WorkflowSkill: A Standardized Workflow Language Specification for AI Agents

WorkflowSkill is an open-source workflow language specification designed to enable AI agents to delegate predictable tasks to deterministic runtimes for execution, achieving durable execution, automatic retries, and cross-platform portability, thus providing engineering reliability guarantees for AI application development. Its core philosophy is "Agents improvise, workflows execute reliably", representing a crucial step towards engineering and industrialization in AI application development.

Current Large Language Model (LLM) agents excel at reasoning and creative tasks, but face fundamental challenges when executing structured, multi-step, repetitive tasks: having the agent "improvise" to complete the same task flow each time not only consumes expensive tokens and causes reasoning delays, but also carries risks of inconsistent results or even hallucinations. The WorkflowSkill project was born to address this pain point.

The project's slogan "Agents improvise. Workflows deliver." accurately summarizes its design philosophy: agents are good at reasoning, decision-making, and creative work, while workflows excel at deterministic, repeatable, and observable execution. Combining the two enables: reduced reasoning costs (only intelligent steps call LLM), improved reliability (automatic retries, timeout control, breakpoint resumption, etc.), ensured consistency (same input produces same output), and enhanced observability (step input/output records facilitate debugging and auditing).

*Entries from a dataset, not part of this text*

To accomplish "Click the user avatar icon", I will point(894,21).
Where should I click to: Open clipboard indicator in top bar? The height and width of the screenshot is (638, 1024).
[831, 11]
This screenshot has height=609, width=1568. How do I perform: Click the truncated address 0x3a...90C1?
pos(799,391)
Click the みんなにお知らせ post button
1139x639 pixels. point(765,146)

WorkflowSkill adopts a modular dual-component architecture: Toolkit is responsible for routing workflow actions to actual APIs/SDKs, with the core method execute(action, args, idempotencyKey) -> unknown; the built-in Weldable simulation tool includes 11 common integrations (e.g., Anthropic, Discord, GitHub, etc.). Runtime is responsible for orchestration and execution, providing two implementations: in-memory (for local development and testing) and the planned dbos (for persistence and crash recovery). The separated design ensures that the same workflow YAML can run cross-platform.

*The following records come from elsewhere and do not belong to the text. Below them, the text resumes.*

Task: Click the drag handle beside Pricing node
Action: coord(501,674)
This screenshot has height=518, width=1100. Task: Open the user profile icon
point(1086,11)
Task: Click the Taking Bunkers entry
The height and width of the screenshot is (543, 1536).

Workflows are defined using YAML, including metadata (version, name, inputs/outputs, etc.) and steps. There are various step types: action (call external integration), transform (JSONata data conversion), if/switch (conditional branching), foreach (iteration), while (loop), parallel (parallel execution), try/catch/finally (error handling), wait/wait_for_signal (waiting). The expression language uses JSONata, and context variables include step outputs, input parameters, workflow metadata, etc.

Reliability features for production environments: automatic checkpoints (created after step execution, supporting crash recovery), idempotency guarantees (automatically generated keys to avoid side effects of repeated execution), retry mechanisms (configurable max_attempts, backoff strategies, error code whitelists, etc.).

Suitable scenarios: scheduled automation (data synchronization, report generation), event-driven processing (responding to webhooks/system events), multi-system integration (coordinating SaaS services), long-running processes (approval, supply chain coordination). Comparison with existing solutions: declarative YAML definition, AI-native, specification-driven cross-platform, optional persistence, open-source—differentiated from Zapier (visual locked platform), Temporal (code-based), Airflow (Python code), etc.

Currently in the early development stage, it has implemented a YAML specification interpreter, simulation toolkit, in-memory runtime, and Claude Code integration; planned features include DBOS runtime, more integrations, a visual editor, and a workflow marketplace. Conclusion: WorkflowSkill promotes the transformation of AI applications from "prompt engineering" to "software engineering", providing reliable infrastructure for production-level AI applications, and is worth developers' attention and participation.